La cour écarte l’invocation d’un état antérieur silencieux, faute d’éléments médicaux retraçant une incapacité préalable ou un traitement antérieur pertinent. La durée des arrêts, même longue, ne suffit pas davantage à renverser la présomption. La solution s’inscrit dans une exigence de preuve positive, précise et circonstanciée.
II. La valeur et la portée de l’arrêt: une rigueur probatoire assumée et des effets pratiques clairs
A. Le refus d’expertise comme corollaire de la carence probatoire
La cour refuse l’expertise en rappelant qu’elle n’a pas « vocation à pallier la carence d’une partie ». Elle encadre l’office du juge de l’instruction, qui n’a pas à suppléer l’absence de pièces sérieuses laissant présumer une cause étrangère. Ce rappel évite des expertises exploratoires, coûteuses et déliées d’un commencement de preuve.

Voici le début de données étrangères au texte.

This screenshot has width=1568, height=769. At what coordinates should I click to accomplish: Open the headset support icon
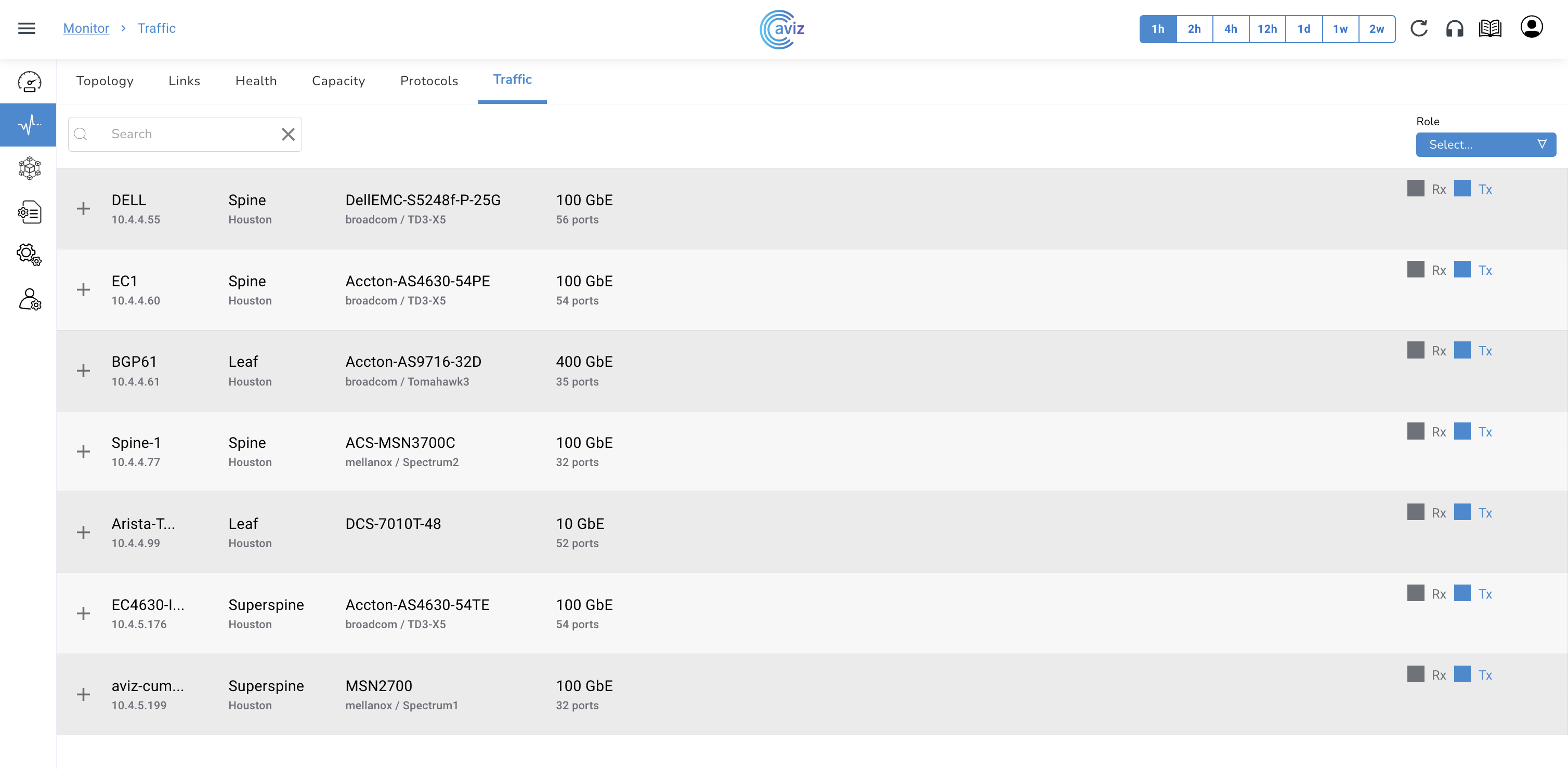click(1455, 29)
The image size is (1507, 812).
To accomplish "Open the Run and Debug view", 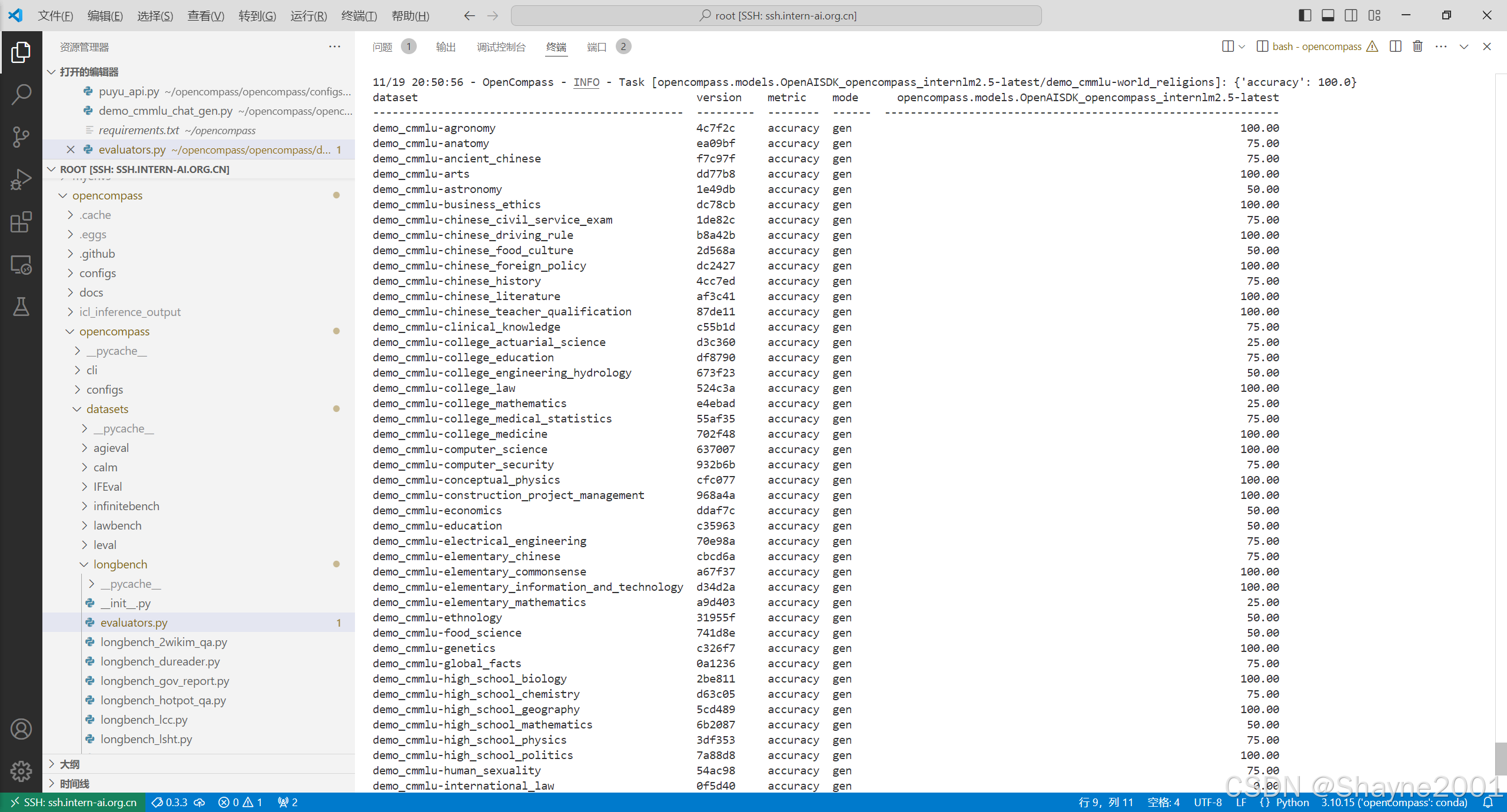I will (21, 179).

La démarche est cohérente avec la logique de la présomption légale. L’expertise se justifie quand une discordance médicale, objectivée par des éléments précis, fait naître un doute sérieux. À défaut, la stabilité du régime d’indemnisation exige de maintenir l’opposabilité des arrêts et soins.
B. Les incidences pour le contentieux AT/MP et la gestion des risques
La décision consolide un courant ferme sur la continuité des soins et l’inclusion des lésions évolutives. Elle sécurise la prise en charge jusqu’à la consolidation, dès lors que l’arrêt initial a été prescrit, et que la trajectoire médicale n’est pas valablement démentie. La référence à l’arrêt de la deuxième chambre civile renforce l’alignement.
Pour l’employeur, l’exigence probatoire appelle des investigations documentées et précoces. Il faut établir soit un état antérieur actif et objectivé, soit un fait postérieur totalement étranger. À défaut, la contestation a peu de chances d’aboutir, et l’expertise restera une voie étroite, subordonnée à un dossier sérieux.
La solution retient que « La présomption d’imputabilité n’étant pas renversée », l’opposabilité s’impose. Elle conforte la caisse dans sa lecture continue des suites de l’accident, et trace une ligne claire pour les juridictions du fond. L’arrêt éclaire ainsi la mesure de la preuve exigée, et la place de l’expertise dans ce contentieux.